La norma sulla presenza delle associazioni anti-abortiste nei consultori? «Non ha alcun legame con il Pnrr». La doccia fredda per la maggioranza di governo arriva a metà mattina, al tradizionale punto stampa della Commissione Ue: interpellata a proposito dell’emendamento di FdI per inserire nel decreto legge sul Pnrr la possibilità per Regioni e consultori «di avvalersi, senza nuovi o maggiori oneri a carico della finanza pubblica, anche del coinvolgimento di soggetti del terzo settore che abbiano una qualificata esperienza nel sostegno alla maternità», la portavoce dell’esecutivo di Bruxelles che si occupa di affari economici, Veerle Nuyts, ha precisato che la misura non è una di quelle inserite nel Recovery Plan italiano e sulla cui esecuzione l’Italia deve dare conto all’Europa. Tutt’altro.
Certo, ha precisato poi, il decreto Pnrr in discussione in Parlamento «contiene anche misure relative alla struttura di governance del Piano nazionale di ripresa e resilienza, ma presenta pure altri profili che non hanno alcun collegamento con il Recovery Plan come, in particolare, la disposizione sull’aborto». In nessuno dei suoi obiettivi intermedi e finali (il cui raggiungimento “sblocca” il pagamento dei fondi del Piano) il Pnrr italiano prevede misure a tema di interruzione volontaria di gravidanza.
IL DIBATTITO ITALIANO
E il distinguo brussellese infiamma la polemica italiana, all’indomani della bocciatura di un ordine del giorno del Pd sulla questione, con l’astensione di 15 leghisti e un azzurro. «Pnrr e aborto non hanno nulla a che fare e ora ci rimprovera anche l'Europa», ha commentato la capogruppo del Pd alla Camera Chiara Braga, convinta che «non si può permettere accesso nei consultori ad associazioni contrarie al diritto fondamentale delle donne di decidere del loro corpo»: «È stata una forzatura ideologica e preoccupante che ci riporta indietro nel tempo e nelle conquiste.

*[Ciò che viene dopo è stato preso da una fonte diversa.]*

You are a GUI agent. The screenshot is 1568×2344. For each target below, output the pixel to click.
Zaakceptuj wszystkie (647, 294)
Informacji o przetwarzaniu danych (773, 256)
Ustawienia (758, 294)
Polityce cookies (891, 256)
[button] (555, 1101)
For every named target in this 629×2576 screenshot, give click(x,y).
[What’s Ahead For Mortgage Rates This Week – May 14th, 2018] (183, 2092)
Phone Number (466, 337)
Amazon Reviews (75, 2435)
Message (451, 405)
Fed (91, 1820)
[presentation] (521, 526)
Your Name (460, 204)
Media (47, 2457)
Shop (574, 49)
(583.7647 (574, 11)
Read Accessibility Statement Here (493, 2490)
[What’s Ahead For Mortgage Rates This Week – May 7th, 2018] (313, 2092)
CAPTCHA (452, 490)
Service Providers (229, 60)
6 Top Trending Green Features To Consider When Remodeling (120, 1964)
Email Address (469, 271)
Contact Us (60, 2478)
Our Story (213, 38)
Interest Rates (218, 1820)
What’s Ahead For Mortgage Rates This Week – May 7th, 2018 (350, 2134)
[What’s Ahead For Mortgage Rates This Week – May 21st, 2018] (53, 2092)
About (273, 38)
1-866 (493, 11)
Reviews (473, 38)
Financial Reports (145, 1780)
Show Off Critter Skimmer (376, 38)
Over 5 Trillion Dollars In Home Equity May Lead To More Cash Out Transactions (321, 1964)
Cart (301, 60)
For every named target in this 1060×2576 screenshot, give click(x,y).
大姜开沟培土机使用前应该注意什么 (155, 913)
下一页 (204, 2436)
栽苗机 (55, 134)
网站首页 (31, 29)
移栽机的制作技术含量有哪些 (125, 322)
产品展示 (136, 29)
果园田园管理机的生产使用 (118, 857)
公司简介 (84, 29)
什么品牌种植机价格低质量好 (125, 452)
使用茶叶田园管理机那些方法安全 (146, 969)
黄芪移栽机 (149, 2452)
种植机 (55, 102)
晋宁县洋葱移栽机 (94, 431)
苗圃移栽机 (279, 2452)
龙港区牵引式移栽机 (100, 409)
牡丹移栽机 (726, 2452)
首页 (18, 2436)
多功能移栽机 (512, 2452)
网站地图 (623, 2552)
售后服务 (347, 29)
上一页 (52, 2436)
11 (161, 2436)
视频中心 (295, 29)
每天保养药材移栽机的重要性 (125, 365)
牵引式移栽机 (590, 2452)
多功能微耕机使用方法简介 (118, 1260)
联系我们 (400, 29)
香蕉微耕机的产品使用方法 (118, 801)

Appena una settimana fa, la plenaria del Parlamento europeo aveva approvato una risoluzione dall’alto valore simbolico, ma non vincolante per i 27 Stati Ue, proprio sul tema dell’accesso all’interruzione volontaria di gravidanza, proponendo di inserire, nell’articolo 3 della Carta dei diritti fondamentali dell’Ue, sull’esempio di quanto fatto da poco dalla Francia in Costituzione, una nuova parte relativa proprio all’aborto: «Ognuno ha il diritto all’autonomia decisionale sul proprio corpo, all’accesso libero, informato, completo e universale alla salute sessuale e riproduttiva e ai relativi servizi sanitari senza discriminazioni, compreso l'accesso all'aborto sicuro e legale». L’Italia, allora, era finita nel mirino dell’Eurocamera: il testo chiede, infatti, non solo che i governi Ue depenalizzino completamente l’aborto secondo le linee guida dell’Organizzazione mondiale della sanità (a Malta e in Polonia, ad esempio, è ancora vietato o fortemente limitato), ma pure che rimuovano gli ostacoli esistenti al suo esercizio, come la presenza di gran parte di medici obiettori di coscienza «che rende estremamente difficile, di fatto» l’interruzione volontaria di gravidanza in alcune regioni italiane. Nella risoluzione approvata a larga maggioranza dall’Eurocamera (a favore un ampio fronte di socialisti, liberali, sinistra, verdi, insieme a una quarantina di popolari), anche una netta presa di posizione: serve uno stop all’erogazione di fondi Ue nelle casse «delle organizzazioni no-gender e contro i diritti delle donne in materia di salute sessuale e riproduttiva».